• Excerpt provided:
^^^^^^^^^^^^^^^^
The question is, do you want your ruleset, or your campaign setting, to follow the default? An early example of great deviation from the default was the wonderfully different world of Tekumel (Empire of the Petal Throne, and a few novels). A “different” FRPG might posit no monsters at all, perhaps not even elves and dwarves, just a lot of humans, yet never explicitly say so: if you leave out rules for monsters and humanoid races other than humans, you have a different-than-baseline setting, even if you didn't consciously make that decision. But be warned: too much unfamiliarity may make some players uncomfortable.

Are there baseline assumptions for science fiction? There seems to be so much variety, I wouldn’t try to pin it down.

The Baseline

What ARE the baseline assumptions? In general, they are mostly late medieval (not “Dark Ages” (500-1000) or High Medieval (1000-1250), as FRPGs tend to be magic grafted to later medieval Europe. In no particular order here is a list of categories for baseline assumptions that I’ll discuss specifically:
  • Transportation
  • Communication
  • State of Political Entities
  • Commonality of Magic
  • Commonality of Adventurers
  • Commonality of Monsters
  • Length of History and Rate of Change
  • Level of Technology
  • Warfare and the Military
  • Religion
  • Demography
  • Climate

Transportation

Wooden sailing vessels, late medieval style. In calm waters such as landlocked seas and lakes, galleys; in wild waters (such as oceans), small sailing vessels. River barges much preferable to poor roads and carts. And are there wonderful roads left by or maintained by an Empire (Rome)? See "Medieval Travel & Scale."
^^^^^^^^^^^^^^^^
• Supplied material:
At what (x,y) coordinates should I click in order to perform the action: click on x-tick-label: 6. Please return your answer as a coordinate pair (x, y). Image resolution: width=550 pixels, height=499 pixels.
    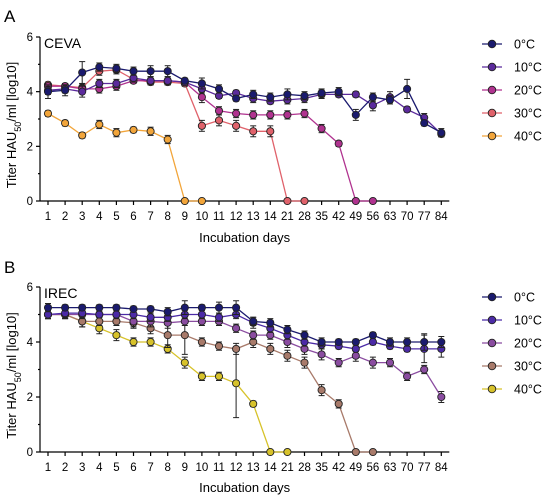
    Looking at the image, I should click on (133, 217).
^^^^^^^^^^^^^^^^
• Problems to work on:
#1 From the text on fantasy game baselines, return the passage starting with "The question is, do" and going on through "pin it down.", copied word for word.
#2 In the text on fantasy game baselines, list every category in the bulleted list that begins with the word "Commonality".

• Exercise responses:
#1
The question is, do you want your ruleset, or your campaign setting, to follow the default? An early example of great deviation from the default was the wonderfully different world of Tekumel (Empire of the Petal Throne, and a few novels). A “different” FRPG might posit no monsters at all, perhaps not even elves and dwarves, just a lot of humans, yet never explicitly say so: if you leave out rules for monsters and humanoid races other than humans, you have a different-than-baseline setting, even if you didn't consciously make that decision. But be warned: too much unfamiliarity may make some players uncomfortable.

Are there baseline assumptions for science fiction? There seems to be so much variety, I wouldn’t try to pin it down.

#2
- Commonality of Magic
- Commonality of Adventurers
- Commonality of Monsters